• **TASKS AND EXERCISES**:
• A. Decide whether each statement below agrees with the article on the IRS ruling, answering yes or no and quoting the deciding words of the article exactly. (i) The ruling applies to registered domestic partnerships. (ii) A same-sex marriage legally entered into in a foreign country is covered by the ruling. (iii) The Supreme Court decision that the ruling implements was issued on June 26th.
• B. From the article on the IRS ruling, return the passage from "The ruling implements" up to and including "and estate taxes.", copied word for word.

• **SOURCE TEXT**:
┌──

Thursday, August 29, 2013

IRS Ruling Will Allow Equal Tax Treatment For Same-Sex Married Couples Residing In Indiana

It will no longer matter that Indiana does not legally recognize same-sex marriages for federal tax purposes. According to an IRS ruling today, same-sex married couples residing in Indiana will be allowed to file joint tax returns and be treated the same as other married couples so long as their marriage occurred in a state that legally recognizes same-sex marriages. The ruling comes in response to the U.S. v. Windsor case decided by the Supreme Court this past term in which the Supreme Court struck down the federal defense of marriage act in ruling that the surviving spouse of a New York resident who had legally married her spouse prior to her death was entitled to the same treatment under the federal inheritance tax laws as afforded to the surviving spouse of an opposite-sex marriage. Today's ruling is a major blow to efforts of opponents of same-sex marriage to enshrine Indiana's Defense of Marriage Act into the state's constitution. Here's the text of today's announcement:
The U.S. Department of the Treasury and the Internal Revenue Service (IRS) today ruled that same-sex couples, legally married in jurisdictions that recognize their marriages, will be treated as married for federal tax purposes. The ruling applies regardless of whether the couple lives in a jurisdiction that recognizes same-sex marriage or a jurisdiction that does not recognize same-sex marriage.
The ruling implements federal tax aspects of the June 26th Supreme Court decision invalidating a key provision of the 1996 Defense of Marriage Act.
“Today’s ruling provides certainty and clear, coherent tax filing guidance for all legally married same-sex couples nationwide. It provides access to benefits, responsibilities and protections under federal tax law that all Americans deserve,” said Secretary Jacob J. Lew. “This ruling also assures legally married same-sex couples that they can move freely throughout the country knowing that their federal filing status will not change.” Under the ruling, same sex couples will be treated as married for all federal tax purposes, including income and gift and estate taxes.  
The ruling applies to all federal tax provisions where marriage is a factor, including filing status, claiming personal and dependency exemptions, taking the standard deduction, employee benefits, contributing to an IRA, and claiming the earned income tax credit or child tax credit. Any same-sex marriage legally entered into in one of the 50 states, the District of Columbia, a U.S. territory, or a foreign country will be covered by the ruling. However, the ruling does not apply to registered domestic partnerships, civil unions, or similar formal relationships recognized under state law.

└──

• **STORED DATA**:

┌──

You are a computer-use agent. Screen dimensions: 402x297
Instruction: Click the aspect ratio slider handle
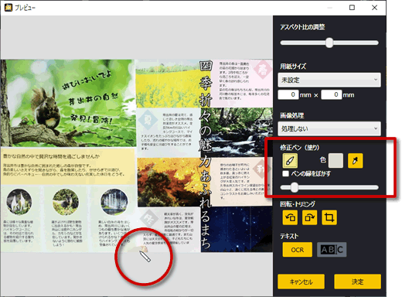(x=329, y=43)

└──
┌──

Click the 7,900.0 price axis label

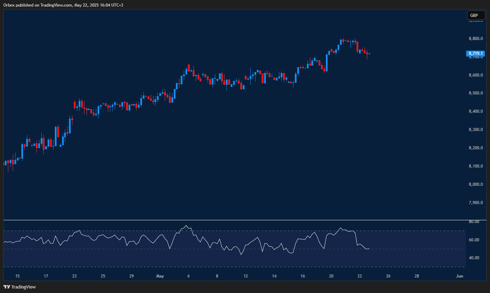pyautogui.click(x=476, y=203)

└──
┌──

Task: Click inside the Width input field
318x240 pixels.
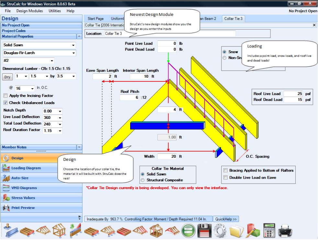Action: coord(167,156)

└──

• **COMPLETED EXERCISE**:
• A.
(i) No: "the ruling does not apply to registered domestic partnerships, civil unions, or similar formal relationships recognized under state law."
(ii) Yes: "Any same-sex marriage legally entered into in one of the 50 states, the District of Columbia, a U.S. territory, or a foreign country will be covered by the ruling."
(iii) Yes: "The ruling implements federal tax aspects of the June 26th Supreme Court decision invalidating a key provision of the 1996 Defense of Marriage Act."

• B.
The ruling implements federal tax aspects of the June 26th Supreme Court decision invalidating a key provision of the 1996 Defense of Marriage Act.
“Today’s ruling provides certainty and clear, coherent tax filing guidance for all legally married same-sex couples nationwide. It provides access to benefits, responsibilities and protections under federal tax law that all Americans deserve,” said Secretary Jacob J. Lew. “This ruling also assures legally married same-sex couples that they can move freely throughout the country knowing that their federal filing status will not change.” Under the ruling, same sex couples will be treated as married for all federal tax purposes, including income and gift and estate taxes.